Academics agitate for Aussie GDPR.

Australian consumers wanting access to their personal data from telcos, social media, fitness trackers and the like were often not given all the data collected about them, university researchers have found.

In a report [pdf] sponsored by the Australian Communications Consumer Action Network (ACCAN), the researchers from UTS and Western Sydney University found there was no clear or consistent approach to the disclosure of personal data.

They requested consumer data from Telstra, Optus, Vodafone, Facebook, Instagram, Twitter, Google, and fitness wearable makers like Fitbit and Apple Watch.

UTS researcher Dr James Meese said that while all companies examined were compliant with data access procedures required by the Privacy Act - and provided all data they were legally required to, “we found that many companies failed to provide all the user data they were collecting.”

Additionally, the researchers found “access processes were convoluted and diverse and there was no clear standard across each product [i.e. wearables] and/or services category [i.e. telecommunications providers]”.

Communications companies in particular, did not always provide data in a portable format, which at times hindered consumers’ ability to transfer to other service providers.

Interpreting the data could be difficult, suggesting there is scope for companies to improve the way they present data in order to aid consumer understanding.

The report’s authors “cautiously” welcomed the proposed consumer data right (CDR) legislation currently before parliament as a means of simplifying and standardising data access and transfer.

“The CDR should form part of a broader suite of comprehensive data rights for consumers,” Meese said.

The researchers also called for Australia to establish a local equivalent of Europe’s General Data Protection Right (GDPR).

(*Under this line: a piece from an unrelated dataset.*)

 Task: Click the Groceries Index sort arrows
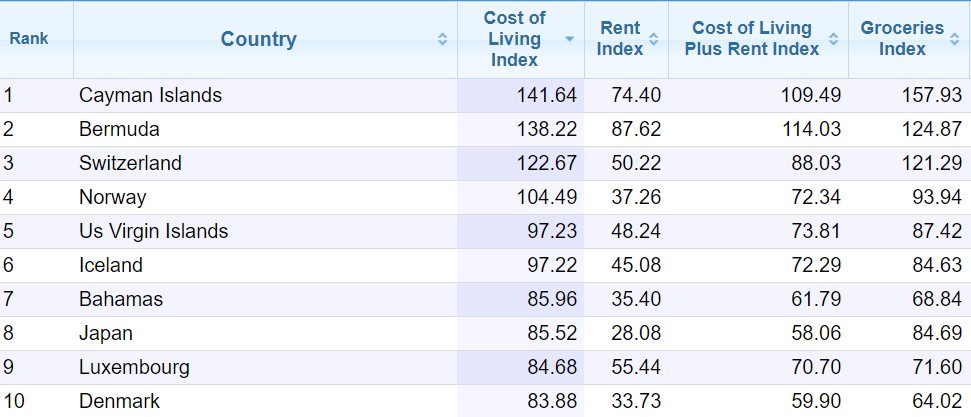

“The European Union has introduced a foundational reform that provides citizens with a range of rights, including a right to be forgotten and a right to access data,” they said.

They also note that a range of government bodies are already conducting reviews of privacy-related issues. 

The Australian Competition and Consumer Commission's long-awaited report on digital platforms, for instance, only dropped at the end of last week.

The authors suggest that the federal government hold off on implementing CDR until all other reports are completed so CDR can form part of a broader, more cohesive suite of data rights.

In the meantime, a Facebook data visualiser has been developed in conjunction with the report to help consumers make sense of the data they do manage to get from that particular site.

The browser-based tool claims to process all data locally without transmitting any data back to its developers.